**PROBLEM TO SOLVE**
In the listing below, find the line with "Screen dimensions: 692x433" and the line with "You are a computer-use agent.", then return them and every line between them exactly, minus the pictures.
——
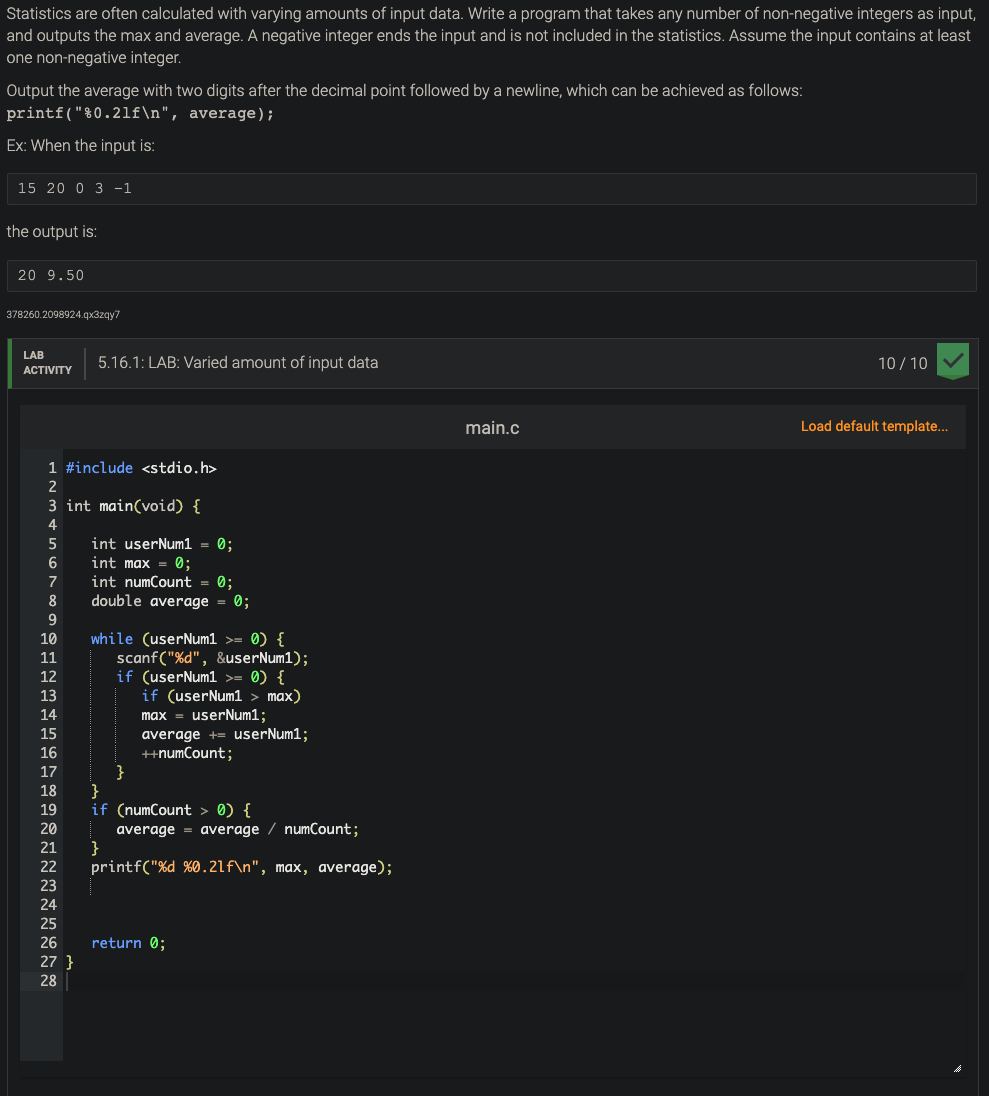989x1096 pixels.
Task: Click the 378260.2098924.qx3zqy7 identifier text
Action: pyautogui.click(x=62, y=314)
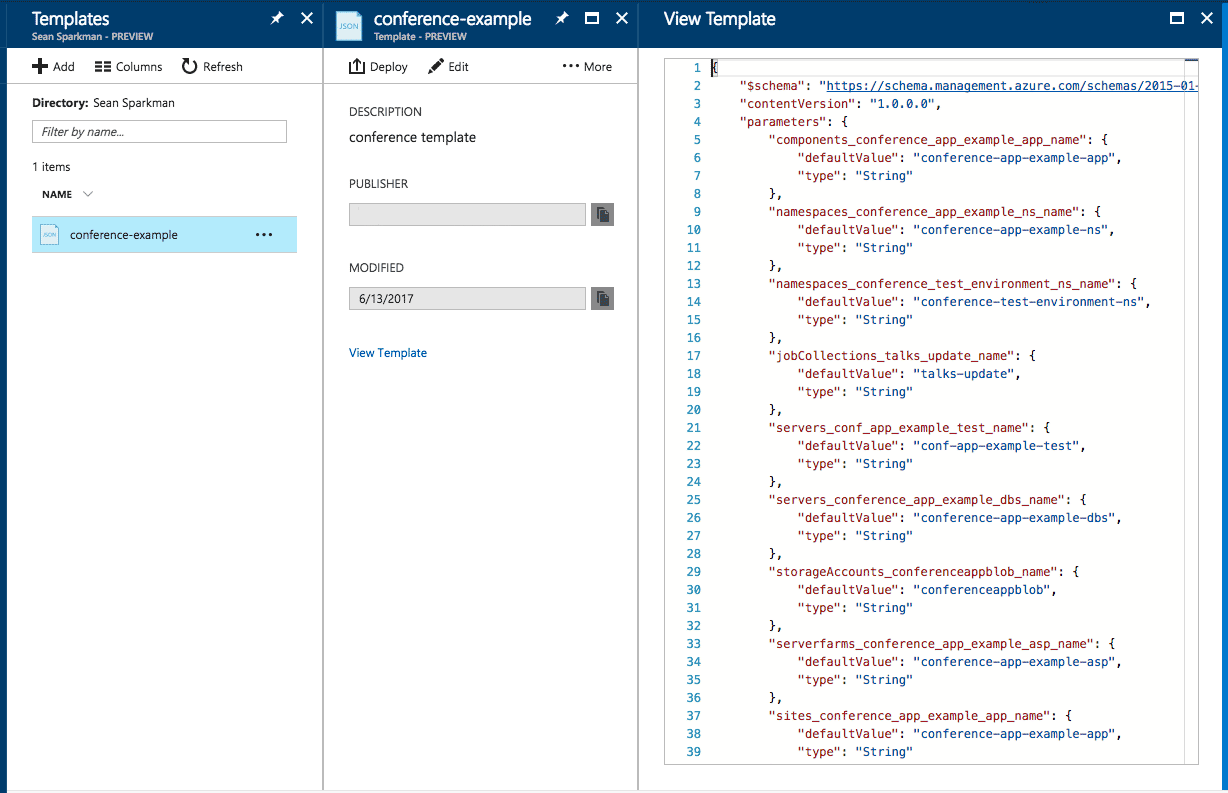Screen dimensions: 1228x793
Task: Click the Filter by name field
Action: pyautogui.click(x=160, y=132)
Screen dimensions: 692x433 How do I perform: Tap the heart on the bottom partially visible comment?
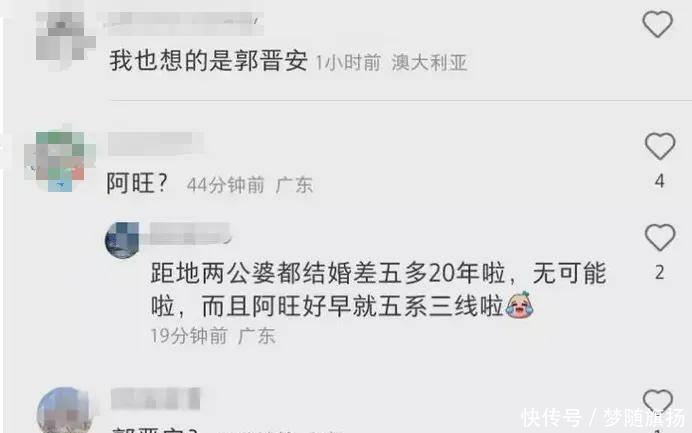click(x=658, y=402)
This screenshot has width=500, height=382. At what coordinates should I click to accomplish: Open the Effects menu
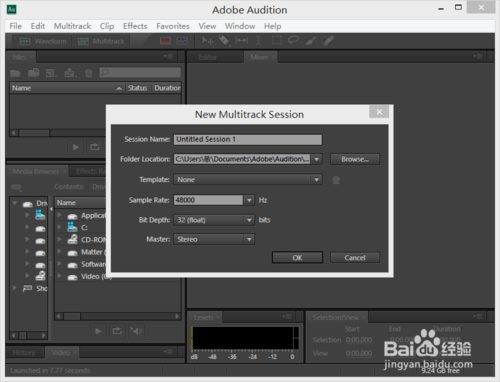tap(135, 26)
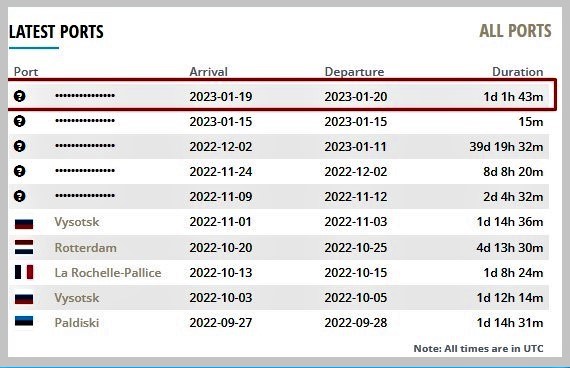Click the Arrival column header
570x368 pixels.
tap(208, 72)
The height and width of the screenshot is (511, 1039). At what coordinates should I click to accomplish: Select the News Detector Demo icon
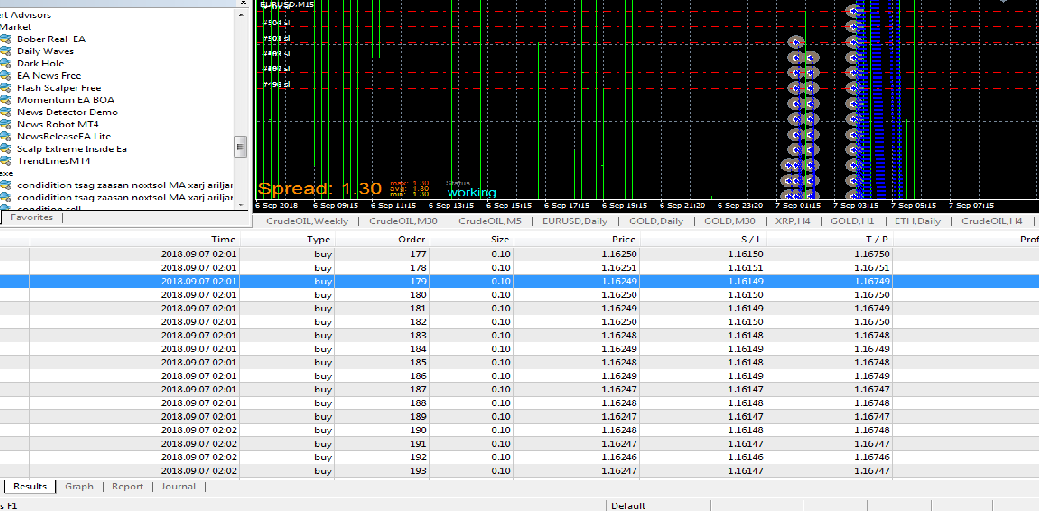click(6, 113)
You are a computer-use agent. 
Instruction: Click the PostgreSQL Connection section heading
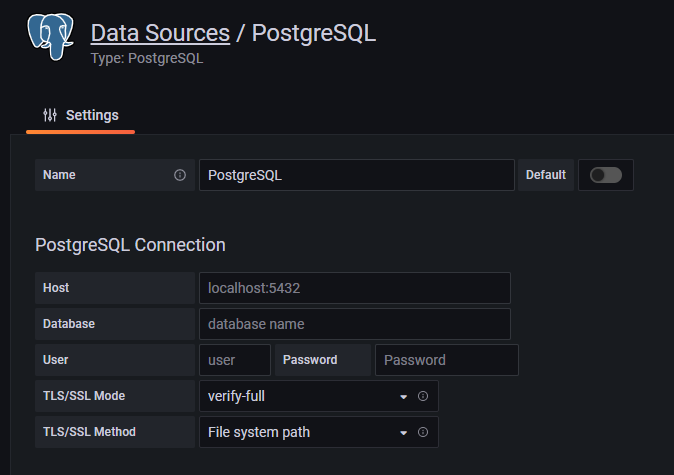click(130, 245)
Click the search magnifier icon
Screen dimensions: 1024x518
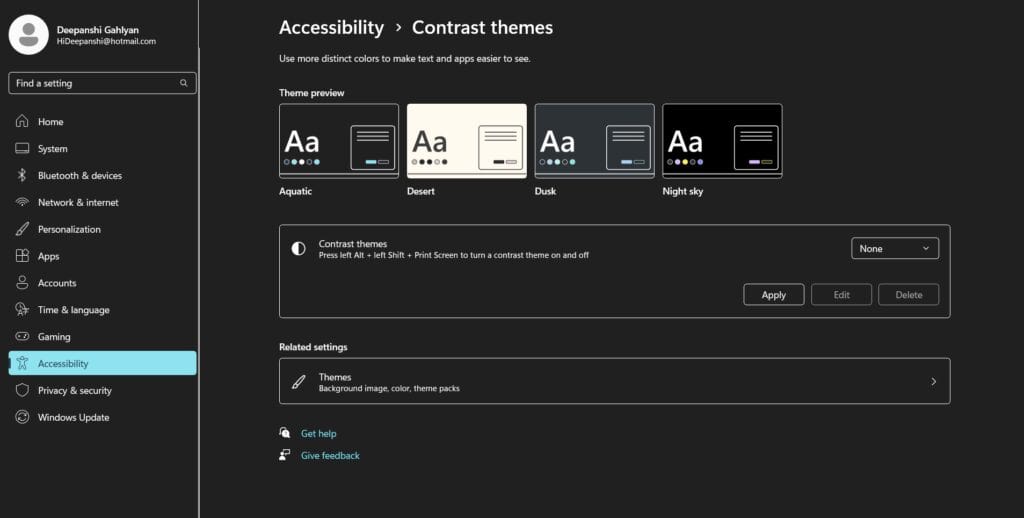pyautogui.click(x=183, y=84)

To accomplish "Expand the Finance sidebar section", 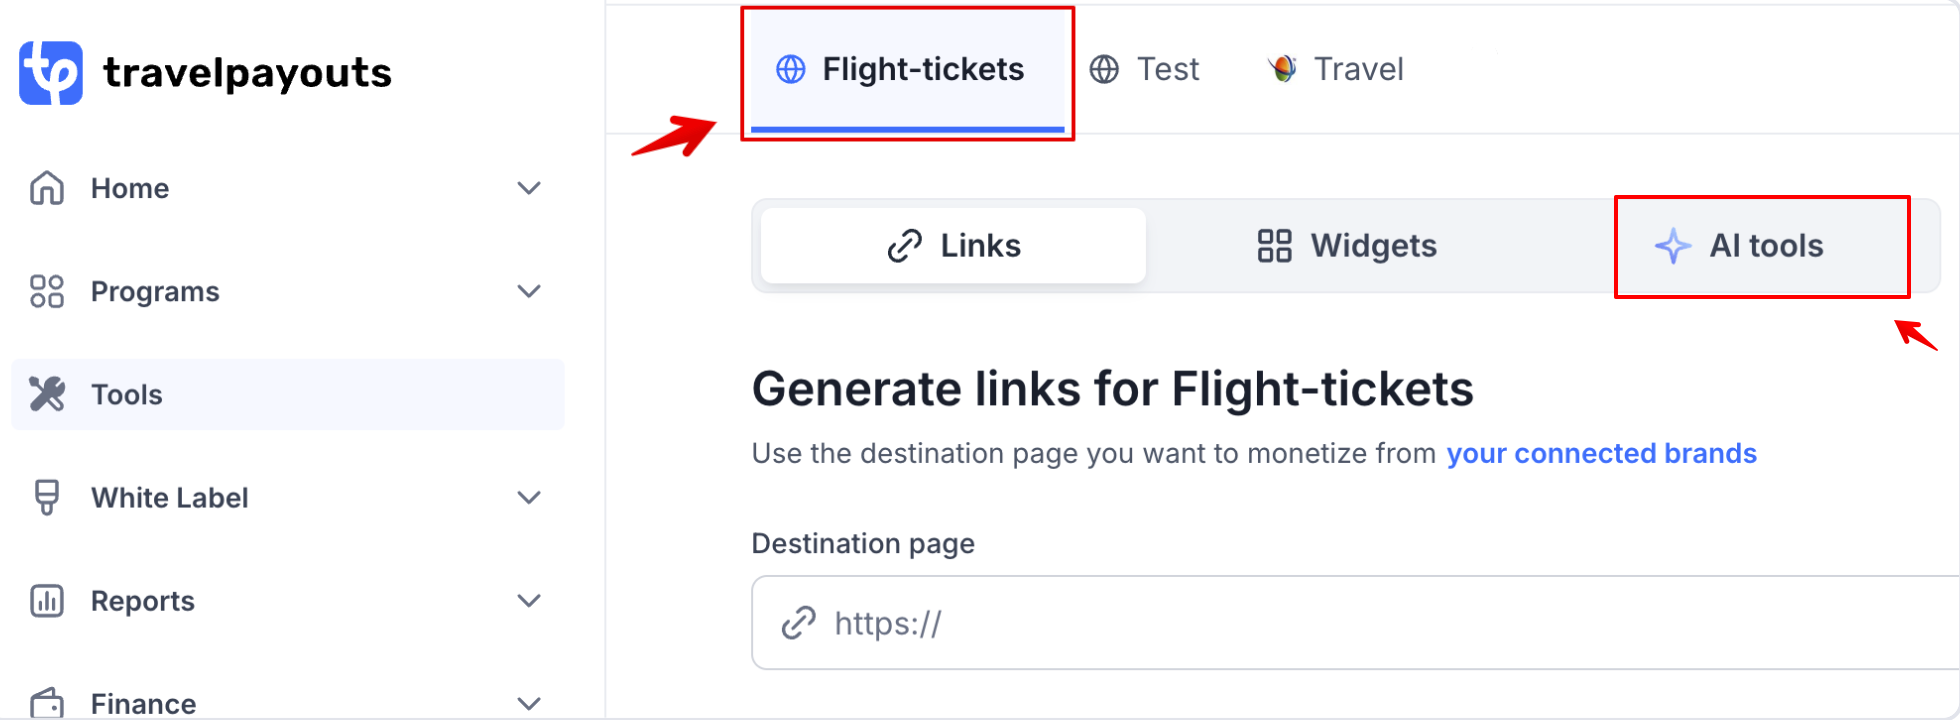I will click(x=529, y=702).
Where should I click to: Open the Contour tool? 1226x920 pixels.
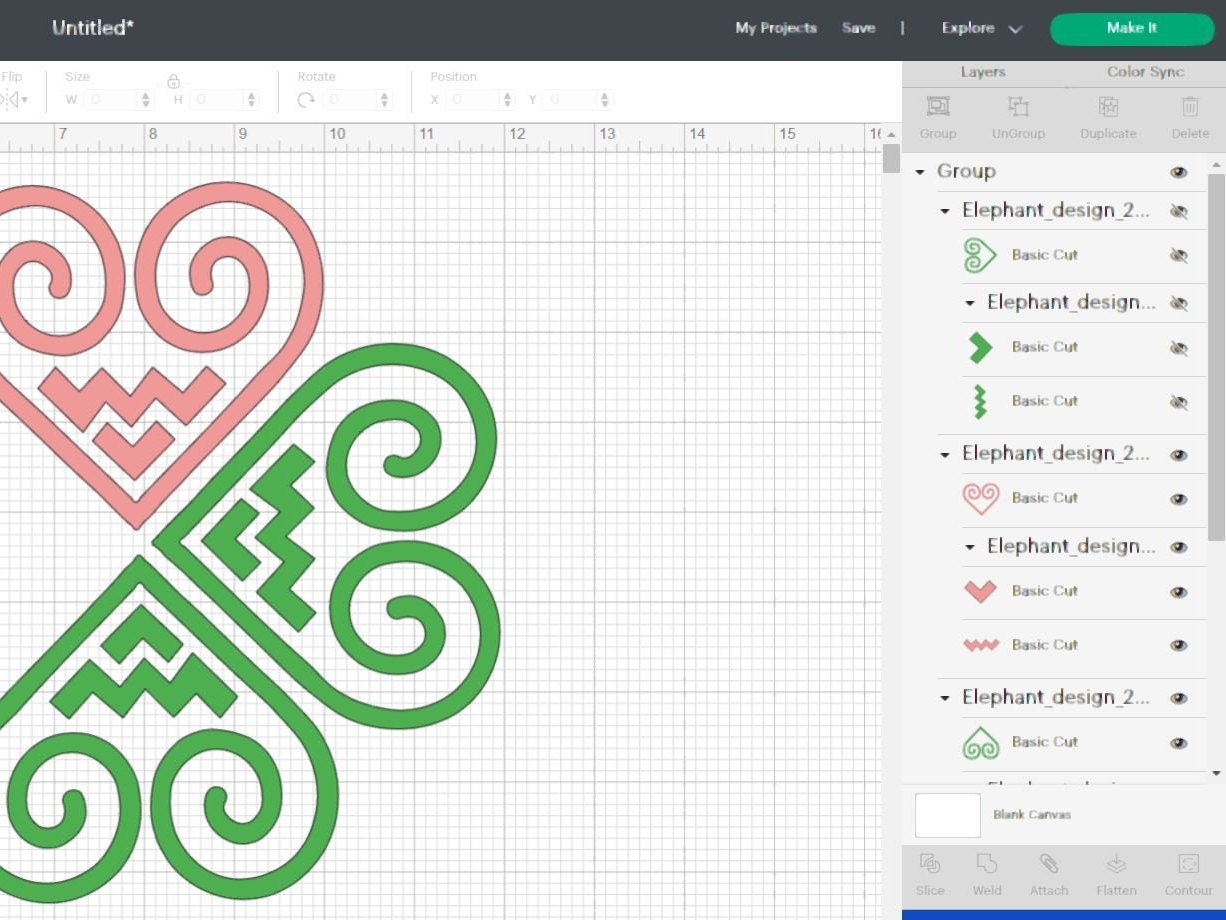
——
**OUTPUT FOR THIS TASK**
Screen dimensions: 692x433 How do I perform: Tap the heart on the bottom partially visible comment?
click(x=658, y=402)
This screenshot has width=500, height=382. At what coordinates should I click to accomplish: Open the Effects menu
tap(135, 26)
Click the Arrival column header
570x368 pixels.
tap(208, 72)
The height and width of the screenshot is (511, 1039). At what coordinates should I click to accomplish: Select the News Detector Demo icon
click(6, 113)
You are a computer-use agent. 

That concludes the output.